> **WHAT YOU WILL DO**
The answer must be the full listing, retyped exactly.

··· TASK DATA ···

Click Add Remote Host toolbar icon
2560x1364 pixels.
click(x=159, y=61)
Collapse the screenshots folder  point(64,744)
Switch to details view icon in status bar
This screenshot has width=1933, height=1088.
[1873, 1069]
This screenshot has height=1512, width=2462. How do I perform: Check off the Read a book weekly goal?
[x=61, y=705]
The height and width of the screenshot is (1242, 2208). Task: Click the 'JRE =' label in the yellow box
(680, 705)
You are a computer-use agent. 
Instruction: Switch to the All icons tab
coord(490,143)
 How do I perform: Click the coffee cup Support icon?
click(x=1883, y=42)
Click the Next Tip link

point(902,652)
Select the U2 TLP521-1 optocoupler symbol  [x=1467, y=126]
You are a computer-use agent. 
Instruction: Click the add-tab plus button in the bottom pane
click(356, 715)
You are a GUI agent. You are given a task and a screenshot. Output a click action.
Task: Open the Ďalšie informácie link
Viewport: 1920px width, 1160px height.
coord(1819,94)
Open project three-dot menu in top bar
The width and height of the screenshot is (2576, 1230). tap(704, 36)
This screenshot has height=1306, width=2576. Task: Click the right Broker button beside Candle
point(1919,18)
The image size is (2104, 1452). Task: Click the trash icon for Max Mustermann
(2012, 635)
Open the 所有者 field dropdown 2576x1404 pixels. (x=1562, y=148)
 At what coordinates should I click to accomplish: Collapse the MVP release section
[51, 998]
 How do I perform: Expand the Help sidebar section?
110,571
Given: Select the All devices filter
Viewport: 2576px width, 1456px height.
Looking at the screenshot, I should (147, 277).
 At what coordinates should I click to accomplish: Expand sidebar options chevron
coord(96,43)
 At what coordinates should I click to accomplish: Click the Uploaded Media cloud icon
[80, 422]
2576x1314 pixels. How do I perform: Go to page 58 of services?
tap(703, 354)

···

> **SOLUTION FOR THIS EXERCISE**
Click Add Remote Host toolbar icon
2560x1364 pixels.
click(x=159, y=61)
Collapse the screenshots folder  point(64,744)
Switch to details view icon in status bar
This screenshot has width=1933, height=1088.
[1873, 1069]
This screenshot has height=1512, width=2462. How do I perform: Check off the Read a book weekly goal?
[x=61, y=705]
The height and width of the screenshot is (1242, 2208). Task: Click the 'JRE =' label in the yellow box
(680, 705)
You are a computer-use agent. 
Instruction: Switch to the All icons tab
coord(490,143)
 How do I perform: Click the coffee cup Support icon?
click(x=1883, y=42)
Click the Next Tip link

point(902,652)
Select the U2 TLP521-1 optocoupler symbol  [x=1467, y=126]
You are a computer-use agent. 
Instruction: Click the add-tab plus button in the bottom pane
click(356, 715)
You are a GUI agent. You are given a task and a screenshot. Output a click action.
Task: Open the Ďalšie informácie link
Viewport: 1920px width, 1160px height.
coord(1819,94)
Open project three-dot menu in top bar
The width and height of the screenshot is (2576, 1230). tap(704, 36)
This screenshot has height=1306, width=2576. Task: Click the right Broker button beside Candle
point(1919,18)
The image size is (2104, 1452). Task: Click the trash icon for Max Mustermann
(2012, 635)
Open the 所有者 field dropdown 2576x1404 pixels. (x=1562, y=148)
 At what coordinates should I click to accomplish: Collapse the MVP release section
[51, 998]
 How do I perform: Expand the Help sidebar section?
110,571
Given: Select the All devices filter
Viewport: 2576px width, 1456px height.
Looking at the screenshot, I should (147, 277).
 At what coordinates should I click to accomplish: Expand sidebar options chevron
coord(96,43)
 At what coordinates should I click to accomplish: Click the Uploaded Media cloud icon
[80, 422]
2576x1314 pixels. How do I perform: Go to page 58 of services?
tap(703, 354)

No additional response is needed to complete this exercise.